Pollard melihat kapalnya dalam kesulitan dari kejauhan, kemudian kembali untuk melihat Essex dalam kehancuran. Dengan tercengang, dia bertanya, "Ya Tuhan, Tuan Chase, ada apa?"
"Kami telah dibuat oleh seekor ikan paus, " jawab pasangan pertamanya.
Perahu lain kembali, dan orang-orang itu duduk diam, kapten mereka masih pucat dan tidak bisa berkata-kata. Beberapa, Chase mengamati, "tidak tahu sejauh mana situasi menyedihkan mereka."
Orang-orang itu tidak mau meninggalkan Essex yang hancur ketika perlahan-lahan menghilang, dan Pollard mencoba untuk membuat rencana. Secara keseluruhan, ada tiga kapal dan 20 pria. Mereka menghitung bahwa tanah terdekat adalah Kepulauan Marquesas dan Kepulauan Society, dan Pollard ingin berangkat untuk mereka — tetapi dalam salah satu keputusan paling ironis dalam sejarah bahari, Chase dan kru meyakinkannya bahwa pulau-pulau itu dihuni kanibal dan bahwa kesempatan terbaik kru untuk bertahan hidup adalah berlayar ke selatan. Jarak ke darat akan jauh lebih besar, tetapi mereka mungkin menangkap angin perdagangan atau terlihat oleh kapal perburuan paus lainnya. Hanya Pollard yang tampaknya memahami implikasi menjauhi pulau-pulau. (Menurut Nathaniel Philbrick, dalam bukunya In the Heart of the Sea: Tragedi Essex Whaleship, meskipun rumor kanibalisme tetap ada, para pedagang telah mengunjungi pulau-pulau tanpa insiden.)
Maka mereka meninggalkan Essex di atas kapal sepanjang 20 kaki mereka. Mereka ditantang hampir sejak awal. Air asin memenuhi roti, dan orang-orang mulai dehidrasi saat mereka makan jatah harian mereka. Matahari sedang membinasakan. Perahu Pollard diserang oleh paus pembunuh. Mereka melihat tanah — Pulau Henderson — dua minggu kemudian, tetapi tanah itu tandus. Setelah seminggu berikutnya, para pria mulai kehabisan persediaan.

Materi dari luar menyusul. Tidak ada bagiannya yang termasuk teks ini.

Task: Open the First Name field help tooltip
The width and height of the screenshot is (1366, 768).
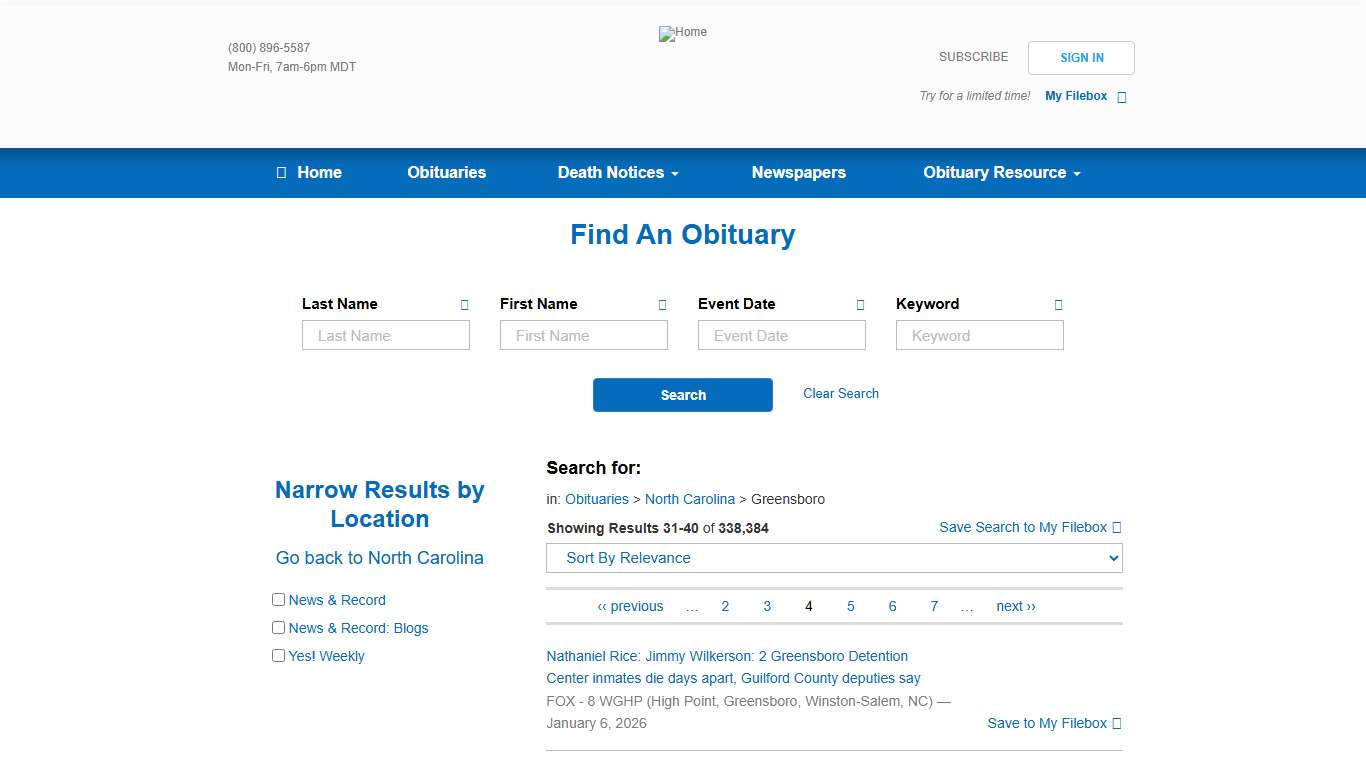Action: click(661, 304)
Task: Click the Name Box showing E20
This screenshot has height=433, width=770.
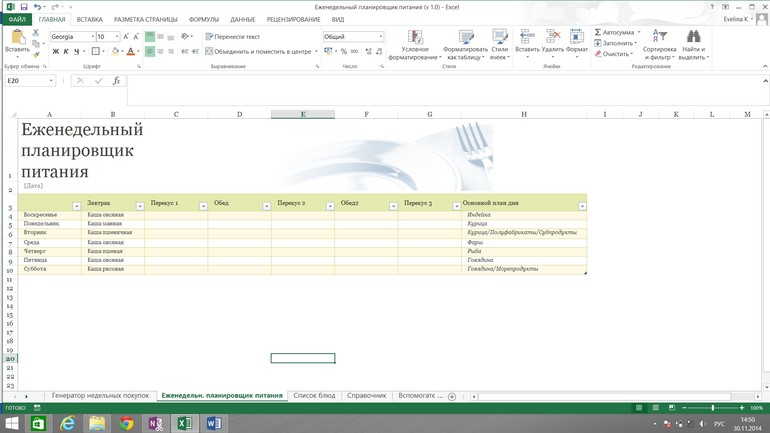Action: coord(25,81)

Namun, mereka bertiga memutuskan untuk lebih memilih mengambil kesempatan di darat daripada naik kembali ke kapal. Tidak ada yang bisa menyalahkan mereka. Dan selain itu, itu akan meregangkan ketentuan untuk para pria di kapal.

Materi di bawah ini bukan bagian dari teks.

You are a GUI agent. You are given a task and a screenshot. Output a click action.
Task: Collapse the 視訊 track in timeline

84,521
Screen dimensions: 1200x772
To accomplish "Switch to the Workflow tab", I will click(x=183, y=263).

Herman Melville menggambar inspirasi untuk Moby-Dick dari serangan paus 1820 di Essex . Foto: Wikimedia Commons
Pada pertengahan Desember, setelah berminggu-minggu di laut, perahu-perahu mulai mengambil air, lebih banyak paus mengancam mereka pada malam hari, dan pada bulan Januari, ransum kecil mulai mengambil korban mereka. Di atas kapal Chase, seorang pria menjadi gila, berdiri dan menuntut makan malam dengan serbet dan air, kemudian jatuh ke dalam “kejang-kejang yang paling mengerikan dan menakutkan” sebelum binasa keesokan paginya. "Kemanusiaan harus bergidik pada resital yang mengerikan" dari apa yang terjadi selanjutnya, tulis Chase. Para kru “memisahkan anggota badan dari tubuhnya, dan memotong semua daging dari tulang; setelah itu, kami membuka tubuh itu, mengeluarkan hati, dan kemudian menutupnya lagi — menjahitnya dengan sopan, dan mengikatnya ke laut. ”Mereka kemudian memanggang organ-organ pria itu di atas batu pipih dan memakannya.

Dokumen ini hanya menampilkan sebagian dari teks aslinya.